В комиссию вошло пять человек, но я помню двоих - Шнурова и Виктора Леонидовича Топорова, гениального переводчика, публициста и острослова. Того самого Топорова, чьим именем потом будет названа знаменитая литературная премия. Познакомиться с ним было ещё одной моей давней мечтой. Я с детства не расставался с книжкой немецкой поэзии экспрессионизма в его переводах.
В общем, мечты сбываются. А мы пока собирали участников. И хоть убейте, не могу понять, как же мы вообще их всех оповещали, убеждали и вызвали. Интернет ещё не знал, что такое социальная сеть. Обходились электронной почтой, первыми живыми журналами и сарафанным радио.
Но в итоге заявок пришло предостаточно. Из всех жюри по-моему только Топоров отнёсся к делу ответственно и сделал свой выбор. Но ему вообще очень нравилась эта наша затея. И Курицын нравился. И я отторжения не вызывал. Все как-то точно и звонко резонировало с его скандальной и поэтической душой.
В общем в назначенный день весь подвал «Бродячей собаки» заполнился поэтами вперемешку с любителями поэзии. Мы с Курицыным заняли места ведущих. Но Слава, хоть и взял сначала инициативу в свои руки, через несколько минут активно вступил со мной в диалог. Постепенно он передавал мне все, что касается регламентного ведения и слежения. Сам же с удовольствием комментировал выступления, препирался с публикой и чувствовал себя превосходно. И, как я понял, он только в тот момент понял, насколько удобно вести Слэм на двоих. С тех пор он старался делать именно так и приезжал на наши слэмы при каждой возможности.
Спустя много лет, Курицын появлялся в Петербурге все реже, и я продолжил делать слэмы в одно лицо. Потом эту забаву подхватили другие локальные поэты и организаторы, бесконечно адаптируя под себя и добавляя собственные правила. Но так как Слэм - дело не коммерческое и вообще не супер-уникальное, никто и не думал разбираться с правами. Идут слэмы, и прекрасно. Лучше, чем не идут.
Первый же слэм оказался богат на звезд. На сцене бились многие ведущие подпольные поэты. Кто-то традиционно декламировал стихи, но большая часть ухватила специфику события и действие стало абсолютно живым.
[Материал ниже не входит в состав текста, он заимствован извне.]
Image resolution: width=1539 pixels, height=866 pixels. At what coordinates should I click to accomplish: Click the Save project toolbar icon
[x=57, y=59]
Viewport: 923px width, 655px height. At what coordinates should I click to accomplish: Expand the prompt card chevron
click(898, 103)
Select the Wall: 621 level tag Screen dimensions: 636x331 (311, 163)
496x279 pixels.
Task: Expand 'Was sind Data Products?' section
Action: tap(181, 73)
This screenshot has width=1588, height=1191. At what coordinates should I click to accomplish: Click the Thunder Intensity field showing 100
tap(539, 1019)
Словно поэты только что ворвались в арт-кафе из окраинных гетто.
Среди участников были замечены Евгений Мякишев, Арсен Мирзаев, Юля Беломлинская, Иван Квасов, Бэлла Гусарова, даже великий Геннадий Григорьев. Но победила всех тогда Ирина Дудина. И ее стихи о нелёгком выборе женщины, кем же стать - бухгалтером или бля...ью. У стихотворения был хэппи-энд - женщина выбирала обе профессии.
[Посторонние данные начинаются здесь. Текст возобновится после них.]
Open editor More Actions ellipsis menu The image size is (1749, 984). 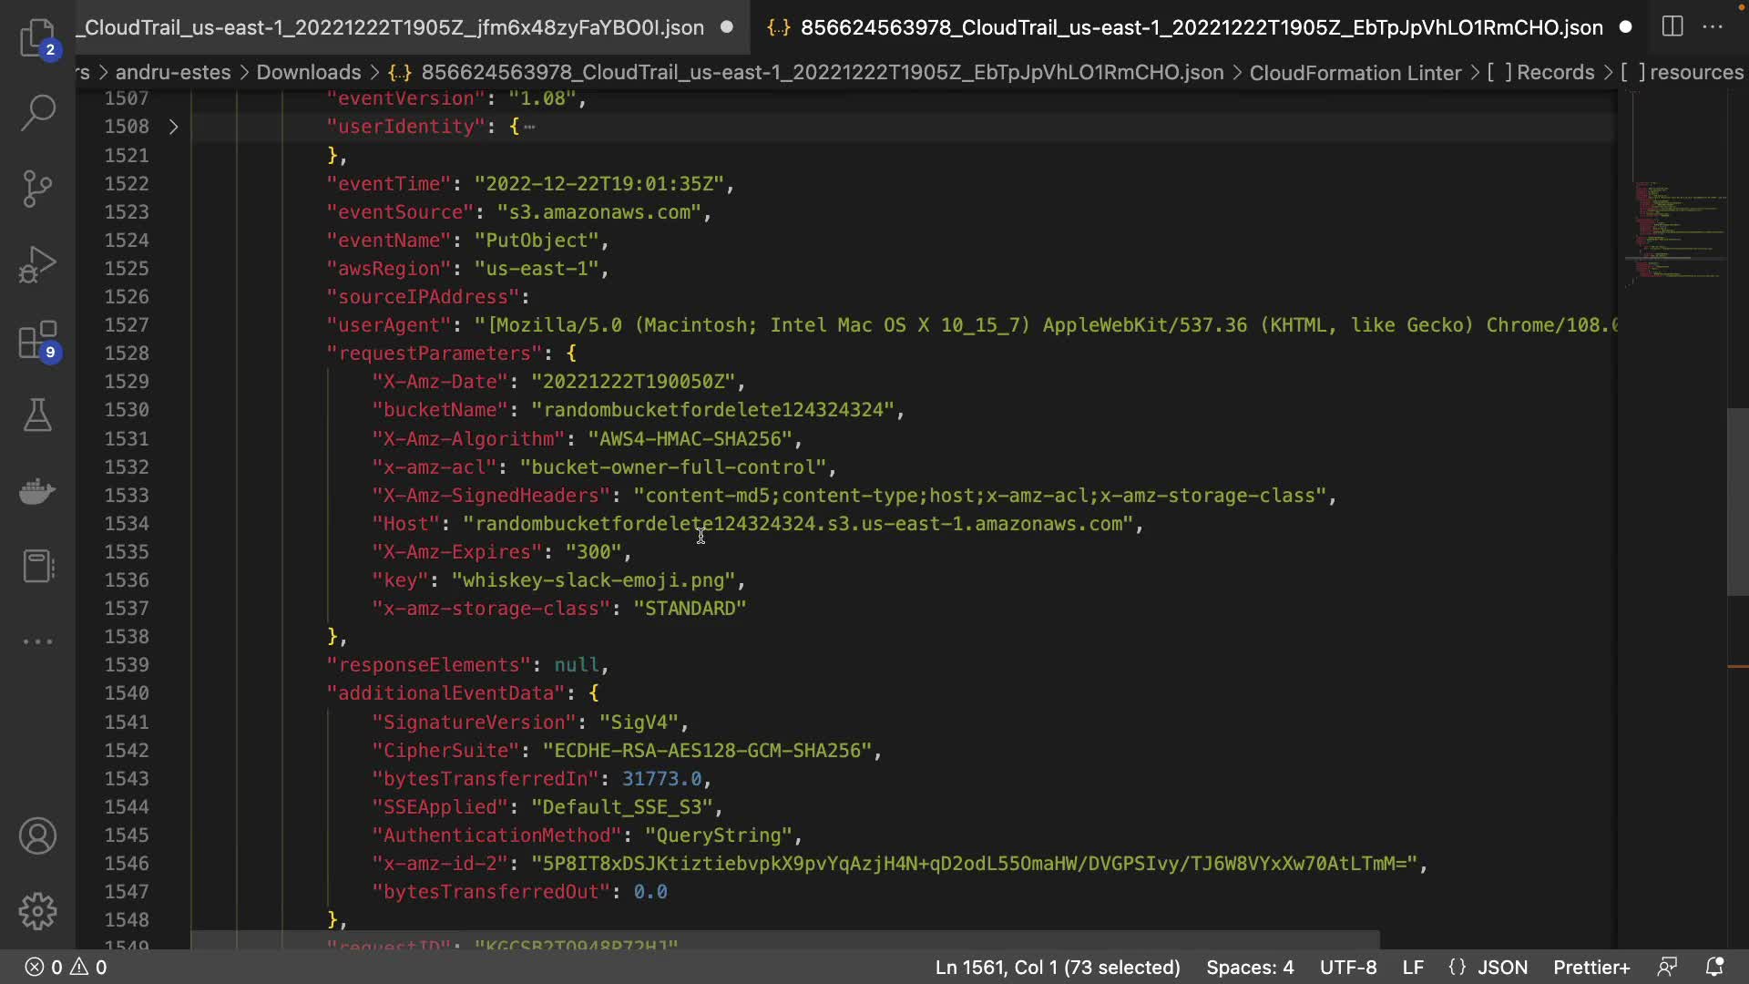click(x=1713, y=26)
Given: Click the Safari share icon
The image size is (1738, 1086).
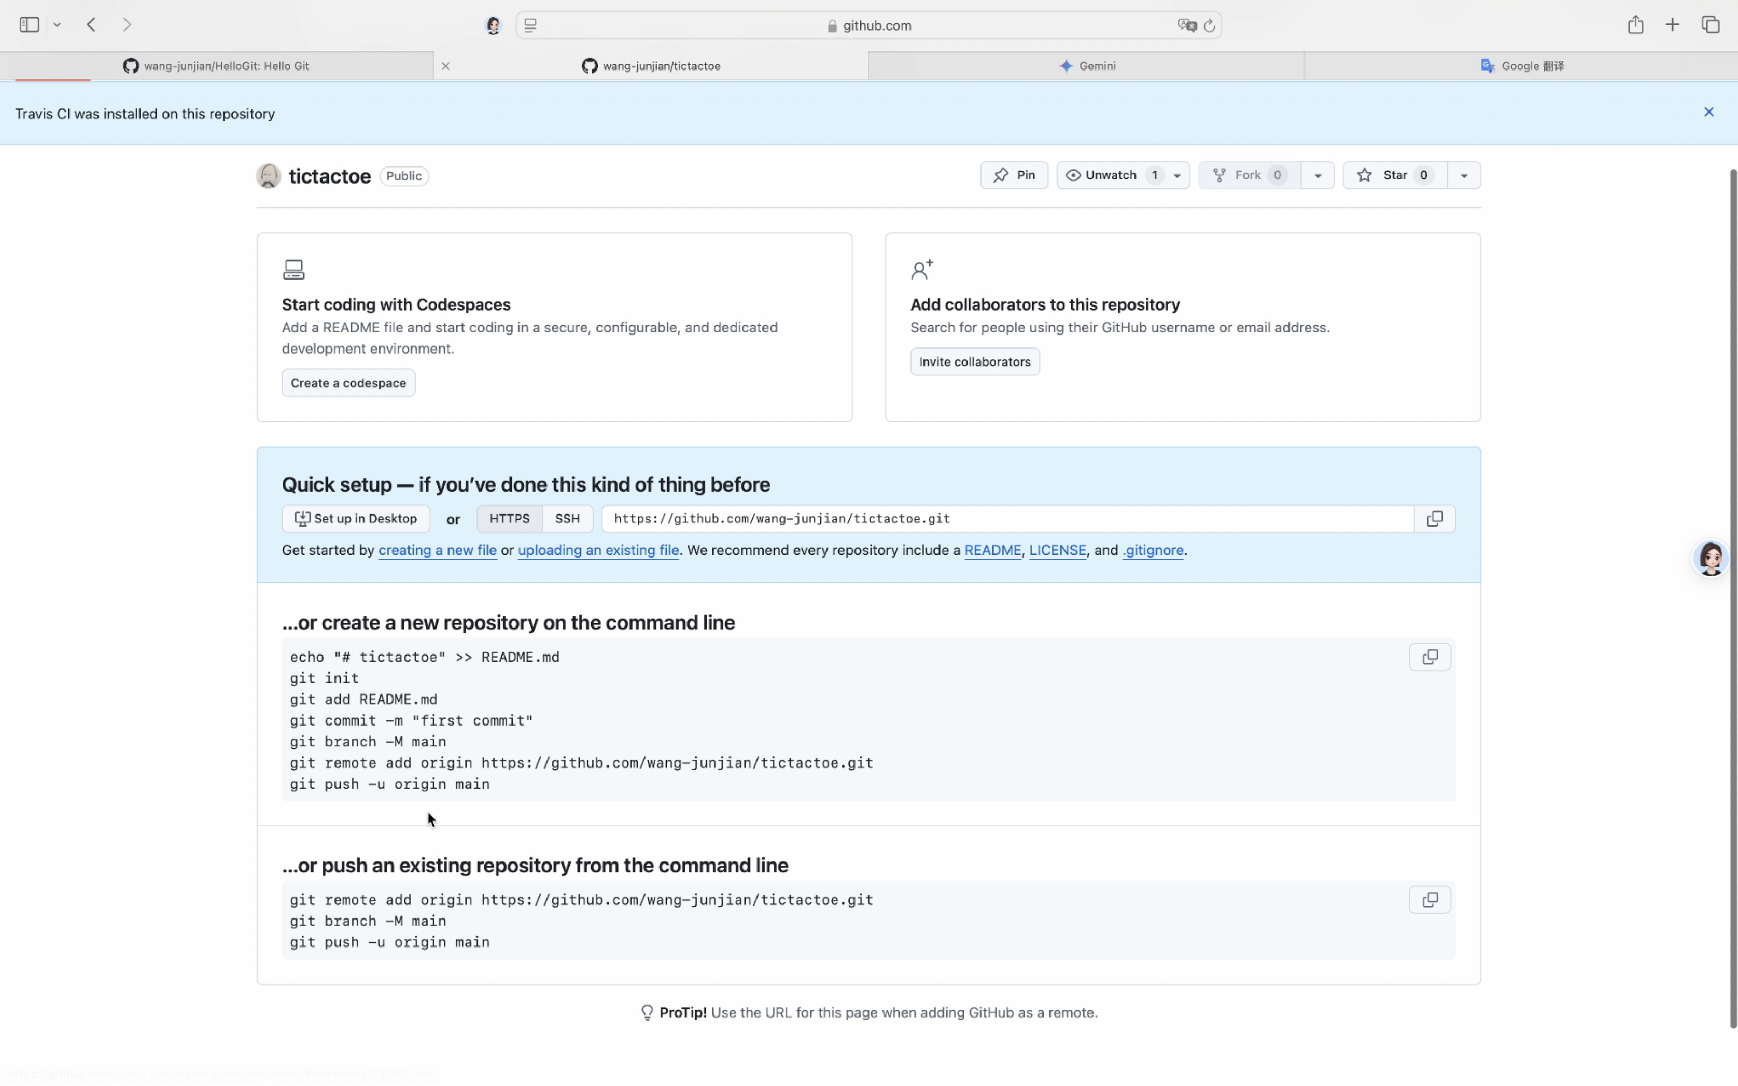Looking at the screenshot, I should click(1635, 25).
Дудина впервые в жизни получила деньги за стихи.
Остальные поэты вместе с жюри пили водку в уличном кафе около Филармонии. Беломлинская атаковала Топорова и пыталась смутить, обнажая перед ним грудь.
Светило солнце. Все были веселы и пьяны. Впереди ещё предстояло много слэмов. А я чувствовал себя в самом эпицентре поэзии и был счастлив.